> **STORED ROWS**:
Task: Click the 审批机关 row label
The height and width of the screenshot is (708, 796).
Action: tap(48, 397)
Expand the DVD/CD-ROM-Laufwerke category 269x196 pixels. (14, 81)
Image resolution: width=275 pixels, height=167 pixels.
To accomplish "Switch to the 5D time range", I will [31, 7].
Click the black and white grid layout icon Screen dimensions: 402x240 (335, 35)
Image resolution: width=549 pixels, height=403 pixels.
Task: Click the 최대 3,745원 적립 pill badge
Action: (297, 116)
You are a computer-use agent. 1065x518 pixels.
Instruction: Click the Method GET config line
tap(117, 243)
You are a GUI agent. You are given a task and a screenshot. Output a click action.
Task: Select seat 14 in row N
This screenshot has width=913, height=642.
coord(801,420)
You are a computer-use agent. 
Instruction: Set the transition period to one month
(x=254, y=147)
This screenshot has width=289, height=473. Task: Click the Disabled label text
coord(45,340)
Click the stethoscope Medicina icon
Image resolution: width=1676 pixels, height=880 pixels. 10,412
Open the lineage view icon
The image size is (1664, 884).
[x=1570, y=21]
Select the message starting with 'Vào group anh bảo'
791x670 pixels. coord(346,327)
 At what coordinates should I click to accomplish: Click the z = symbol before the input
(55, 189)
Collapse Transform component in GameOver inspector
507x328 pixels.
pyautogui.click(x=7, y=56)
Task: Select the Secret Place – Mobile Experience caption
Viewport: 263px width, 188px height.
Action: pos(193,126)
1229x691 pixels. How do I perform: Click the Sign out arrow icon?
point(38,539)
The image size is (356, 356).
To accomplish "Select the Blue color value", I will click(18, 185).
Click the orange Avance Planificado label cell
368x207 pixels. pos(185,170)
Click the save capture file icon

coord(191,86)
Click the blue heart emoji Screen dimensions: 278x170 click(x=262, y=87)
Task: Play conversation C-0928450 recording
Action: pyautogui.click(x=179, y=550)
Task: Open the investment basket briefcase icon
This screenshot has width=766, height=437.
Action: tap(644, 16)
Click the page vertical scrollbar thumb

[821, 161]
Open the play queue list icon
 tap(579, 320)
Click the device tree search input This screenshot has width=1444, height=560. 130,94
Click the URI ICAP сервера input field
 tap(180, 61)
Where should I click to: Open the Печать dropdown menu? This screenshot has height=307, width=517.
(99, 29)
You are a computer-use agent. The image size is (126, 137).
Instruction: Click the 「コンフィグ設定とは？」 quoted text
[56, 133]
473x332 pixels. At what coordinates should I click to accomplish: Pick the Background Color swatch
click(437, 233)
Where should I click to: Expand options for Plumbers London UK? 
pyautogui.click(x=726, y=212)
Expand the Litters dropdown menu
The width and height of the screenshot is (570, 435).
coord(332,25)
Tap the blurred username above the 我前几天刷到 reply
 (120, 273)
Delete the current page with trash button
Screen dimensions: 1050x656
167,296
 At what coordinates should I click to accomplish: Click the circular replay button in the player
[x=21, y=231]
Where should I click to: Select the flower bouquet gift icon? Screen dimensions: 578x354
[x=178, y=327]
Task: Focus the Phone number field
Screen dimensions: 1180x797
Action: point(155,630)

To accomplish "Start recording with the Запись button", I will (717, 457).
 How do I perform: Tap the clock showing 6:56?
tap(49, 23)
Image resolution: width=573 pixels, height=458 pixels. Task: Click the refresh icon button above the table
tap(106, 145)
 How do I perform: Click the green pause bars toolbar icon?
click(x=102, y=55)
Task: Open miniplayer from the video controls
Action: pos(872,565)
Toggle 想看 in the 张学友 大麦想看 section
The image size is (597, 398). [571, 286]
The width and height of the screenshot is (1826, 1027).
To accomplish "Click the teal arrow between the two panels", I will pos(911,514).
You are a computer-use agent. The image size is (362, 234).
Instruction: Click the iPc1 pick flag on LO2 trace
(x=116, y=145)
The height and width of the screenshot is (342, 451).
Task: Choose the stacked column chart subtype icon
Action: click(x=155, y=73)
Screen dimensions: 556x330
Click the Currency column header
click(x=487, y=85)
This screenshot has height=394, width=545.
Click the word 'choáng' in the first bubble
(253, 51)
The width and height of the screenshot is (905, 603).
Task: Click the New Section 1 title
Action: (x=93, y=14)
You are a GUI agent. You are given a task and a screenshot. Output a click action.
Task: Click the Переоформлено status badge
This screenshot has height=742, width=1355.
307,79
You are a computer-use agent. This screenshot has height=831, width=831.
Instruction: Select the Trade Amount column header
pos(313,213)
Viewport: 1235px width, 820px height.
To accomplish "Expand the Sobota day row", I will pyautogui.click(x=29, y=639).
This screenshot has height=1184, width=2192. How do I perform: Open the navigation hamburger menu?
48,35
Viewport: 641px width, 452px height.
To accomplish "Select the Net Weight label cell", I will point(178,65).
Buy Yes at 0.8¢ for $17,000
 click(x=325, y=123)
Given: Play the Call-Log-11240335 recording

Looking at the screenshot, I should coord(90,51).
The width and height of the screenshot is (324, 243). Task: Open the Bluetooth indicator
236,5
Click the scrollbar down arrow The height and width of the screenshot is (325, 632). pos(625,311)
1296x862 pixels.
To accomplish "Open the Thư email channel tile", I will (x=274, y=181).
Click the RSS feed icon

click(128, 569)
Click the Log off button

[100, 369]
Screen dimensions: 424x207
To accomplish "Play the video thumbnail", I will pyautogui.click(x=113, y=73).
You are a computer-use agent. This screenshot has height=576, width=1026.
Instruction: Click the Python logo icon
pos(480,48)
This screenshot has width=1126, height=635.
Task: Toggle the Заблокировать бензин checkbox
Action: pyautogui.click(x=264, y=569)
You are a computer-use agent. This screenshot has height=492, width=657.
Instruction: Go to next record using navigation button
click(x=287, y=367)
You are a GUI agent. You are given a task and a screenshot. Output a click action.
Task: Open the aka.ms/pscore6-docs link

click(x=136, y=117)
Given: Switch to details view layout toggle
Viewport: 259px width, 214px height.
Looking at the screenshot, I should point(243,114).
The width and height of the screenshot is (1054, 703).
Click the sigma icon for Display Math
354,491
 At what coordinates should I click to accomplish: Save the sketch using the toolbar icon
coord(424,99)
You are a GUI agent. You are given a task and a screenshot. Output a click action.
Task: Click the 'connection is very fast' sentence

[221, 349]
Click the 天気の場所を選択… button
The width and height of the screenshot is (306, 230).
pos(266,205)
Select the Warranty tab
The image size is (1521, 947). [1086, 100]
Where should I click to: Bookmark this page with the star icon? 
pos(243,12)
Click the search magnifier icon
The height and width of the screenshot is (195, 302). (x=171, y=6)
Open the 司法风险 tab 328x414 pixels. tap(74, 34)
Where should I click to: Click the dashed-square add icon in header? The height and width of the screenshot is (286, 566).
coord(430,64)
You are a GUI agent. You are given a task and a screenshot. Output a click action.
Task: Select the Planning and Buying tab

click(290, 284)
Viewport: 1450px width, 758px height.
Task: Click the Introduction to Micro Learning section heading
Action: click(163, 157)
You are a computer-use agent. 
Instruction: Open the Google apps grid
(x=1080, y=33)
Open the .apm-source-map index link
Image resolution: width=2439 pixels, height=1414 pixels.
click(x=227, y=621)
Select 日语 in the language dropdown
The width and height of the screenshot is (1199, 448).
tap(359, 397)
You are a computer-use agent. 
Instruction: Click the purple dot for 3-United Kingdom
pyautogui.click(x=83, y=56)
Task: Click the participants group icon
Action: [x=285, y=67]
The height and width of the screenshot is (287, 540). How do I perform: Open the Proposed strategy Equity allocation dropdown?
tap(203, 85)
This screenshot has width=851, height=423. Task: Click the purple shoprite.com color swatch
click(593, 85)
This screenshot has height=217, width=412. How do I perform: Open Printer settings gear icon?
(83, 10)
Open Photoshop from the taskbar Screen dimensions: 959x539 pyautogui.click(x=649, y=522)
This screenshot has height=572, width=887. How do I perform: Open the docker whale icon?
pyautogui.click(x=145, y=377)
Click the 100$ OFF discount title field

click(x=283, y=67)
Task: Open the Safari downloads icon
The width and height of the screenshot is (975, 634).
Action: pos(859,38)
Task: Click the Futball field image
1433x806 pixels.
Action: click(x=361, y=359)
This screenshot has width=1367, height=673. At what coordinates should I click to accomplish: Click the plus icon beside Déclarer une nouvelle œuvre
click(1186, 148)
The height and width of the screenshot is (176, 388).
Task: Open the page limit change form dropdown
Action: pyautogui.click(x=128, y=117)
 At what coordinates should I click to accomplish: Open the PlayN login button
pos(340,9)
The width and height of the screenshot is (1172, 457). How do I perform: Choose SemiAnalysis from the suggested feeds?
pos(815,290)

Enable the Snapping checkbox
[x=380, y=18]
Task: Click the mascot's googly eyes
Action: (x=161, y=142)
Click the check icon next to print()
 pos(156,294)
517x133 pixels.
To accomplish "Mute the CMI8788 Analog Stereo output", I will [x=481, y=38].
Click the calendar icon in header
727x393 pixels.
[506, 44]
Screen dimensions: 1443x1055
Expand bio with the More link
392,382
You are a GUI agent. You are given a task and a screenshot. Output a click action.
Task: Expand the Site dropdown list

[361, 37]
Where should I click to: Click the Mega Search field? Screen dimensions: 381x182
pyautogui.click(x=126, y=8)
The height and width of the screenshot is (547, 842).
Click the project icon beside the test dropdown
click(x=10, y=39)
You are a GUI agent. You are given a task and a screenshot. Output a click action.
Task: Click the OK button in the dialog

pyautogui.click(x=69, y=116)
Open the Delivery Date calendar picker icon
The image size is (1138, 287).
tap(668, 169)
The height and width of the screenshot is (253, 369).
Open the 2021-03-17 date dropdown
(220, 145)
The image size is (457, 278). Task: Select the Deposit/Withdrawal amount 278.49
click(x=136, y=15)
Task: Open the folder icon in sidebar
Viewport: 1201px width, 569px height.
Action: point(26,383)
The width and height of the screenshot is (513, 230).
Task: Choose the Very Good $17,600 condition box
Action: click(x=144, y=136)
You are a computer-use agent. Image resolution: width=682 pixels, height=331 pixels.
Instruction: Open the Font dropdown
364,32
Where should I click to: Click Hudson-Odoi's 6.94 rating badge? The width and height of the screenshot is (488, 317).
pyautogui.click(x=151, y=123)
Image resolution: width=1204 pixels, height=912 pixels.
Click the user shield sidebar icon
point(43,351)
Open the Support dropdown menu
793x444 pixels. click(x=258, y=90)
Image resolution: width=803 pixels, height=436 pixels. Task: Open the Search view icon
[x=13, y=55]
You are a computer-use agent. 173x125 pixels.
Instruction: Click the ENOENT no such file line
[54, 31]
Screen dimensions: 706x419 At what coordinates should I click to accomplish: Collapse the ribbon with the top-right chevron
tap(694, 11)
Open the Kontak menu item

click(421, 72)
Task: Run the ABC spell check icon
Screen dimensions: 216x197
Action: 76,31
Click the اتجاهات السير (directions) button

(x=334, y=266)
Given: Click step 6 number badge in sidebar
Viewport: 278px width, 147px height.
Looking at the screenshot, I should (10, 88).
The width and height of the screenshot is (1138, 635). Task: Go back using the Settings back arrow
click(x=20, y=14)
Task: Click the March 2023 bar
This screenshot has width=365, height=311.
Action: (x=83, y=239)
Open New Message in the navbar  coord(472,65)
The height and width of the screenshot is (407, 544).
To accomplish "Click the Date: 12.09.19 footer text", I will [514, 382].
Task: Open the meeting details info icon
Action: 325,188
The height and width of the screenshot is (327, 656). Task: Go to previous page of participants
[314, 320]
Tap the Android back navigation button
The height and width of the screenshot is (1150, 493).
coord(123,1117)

> **WHAT IS ASKED**: Copy out the lines of the records above, character for character, from the line containing "Where should I click to: Open" up to and including the line containing "coord(332,25)".

> **SOLUTION**:
Where should I click to: Open the Печать dropdown menu? This screenshot has height=307, width=517.
(99, 29)
You are a computer-use agent. The image size is (126, 137).
Instruction: Click the 「コンフィグ設定とは？」 quoted text
[56, 133]
473x332 pixels. At what coordinates should I click to accomplish: Pick the Background Color swatch
click(437, 233)
Where should I click to: Expand options for Plumbers London UK? 
pyautogui.click(x=726, y=212)
Expand the Litters dropdown menu
The width and height of the screenshot is (570, 435).
coord(332,25)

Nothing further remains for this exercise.